Quem é você, Alasca? (John Green)

970283_503112176424637_1315046538_nEntão, mais um do John Green. Eu realmente queria dar um tempo, mas sempre ouvia tantos elogios sobre Quem é você, Alasca? (lançado aqui no Brasil pela WMF Martins Fontes), que acabei lendo de uma vez. Considerando que o Green ainda não tem tanta coisa publicada, e que vários elementos de suas obras tendem a se repetir, é importante dizer que Quem é você, Alasca? foi o primeiro livro publicado do autor, em 2005. Digo isso porque há bastante semelhanças superficiais especialmente entre Quem é você, Alasca e Cidades de Papelmas o leitor nem precisará ser um grande observador para reparar que os temas explorados são um tanto diferentes, bem como o modo como isso é feito.

Calma. Ainda temos um narrador em primeira pessoa, masculino, nerd com alguma peculiaridade aleatória, que tem uma amizade forte com outro garoto e sim, a garota por quem o protagonista é perdidamente apaixonado. Mas há algo tanto na estrutura quanto na forma como o autor aborda certas questões (ei, já chego lá) que faz com que Quem é você, Alasca? seja único e, devo dizer, superior às publicações seguintes. A história começa aparentemente simples: Miles é um garoto meio solitário e meio sem propósito algum na vida que vê em uma ida a um colégio interno a possibilidade de dar uma virada, ou, como ele diz ao citar Rabelais, “sair em busca do grande talvez”. Chegando em Culver Creek, começa uma amizade com Chip (apelidado de “o Coronel”) e cai de amores por Alasca Young, uma garota visivelmente mais experiente, meio doidinha e, nas palavras dele, linda.

O livro é dividido em capítulos que fazem uma espécie de contagem regressiva para um dia de um grande evento, que o leitor obviamente ignora (ou deveria ignorar, parte da graça do livro está na surpresa). Conforme a história se desenrola, você vai conhecendo melhor outras personagens, as novas experiências de Miles (a parte do primeiro boquete é impagável) e as regras do local. É engraçado, mas ao repetir constantemente pequenos detalhes da rotina dos garotos (cigarro no banheiro, esconderijo para beber, bufritos no refeitório, etc.) Green vai tornando suas personagens cada vez mais reais, ou, pelo menos, próximas do leitor. E então você segue lendo, aula aqui, trote ali, Alasca gostosa acolá e meio que já começa a imaginar o que pode ser o tal do evento.

Só que aí você erra.

Eu não sei se tivesse começado por Quem é você, Alasca? eu teria errado meu palpite, mas… opa, spoiler.

SPOILER: clique aqui para ler
Bem, a realidade é que comecei a achar que a Alasca sumiria tal como a Margo de Cidades de Papel. Reparei que a contagem regressiva não batia com o final do livro (estava nums 40% da leitura e já faltavam poucos dias), então somando isso ao título em inglês “Looking for Alaska”, achei que a segunda metade do livro seria Miles e Chip procurando a garota. Só que bem, o que acontece é que a guria morre. Pior: ao que tudo indica, ela se suicidou. Foi uma surpresa tão grande para mim que acabei lendo a segunda metade de uma vez só. Queria saber o que Green faria com aquilo, para onde suas personagens iriam depois disso.

**Material coletado**

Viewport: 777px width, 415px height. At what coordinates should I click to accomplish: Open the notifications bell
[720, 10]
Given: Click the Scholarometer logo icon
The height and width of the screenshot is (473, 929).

**Tarefas**
a: Diga se cada afirmação concorda com a resenha de Quem é você, Alasca?, respondendo sim ou não e citando literalmente as palavras decisivas: (i) o livro foi a primeira obra publicada de John Green, em 2005; (ii) a história é narrada em terceira pessoa; (iii) Chip recebe o apelido de “o Coronel”.
b: Segundo a resenha de Quem é você, Alasca?, de qual autor Miles tira a frase “sair em busca do grande talvez”?

**Respostas**
a:
(i) Sim: “Quem é você, Alasca? foi o primeiro livro publicado do autor, em 2005”.
(ii) Não: “Ainda temos um narrador em primeira pessoa, masculino”.
(iii) Sim: “começa uma amizade com Chip (apelidado de “o Coronel”)”.

b: Miles cita Rabelais.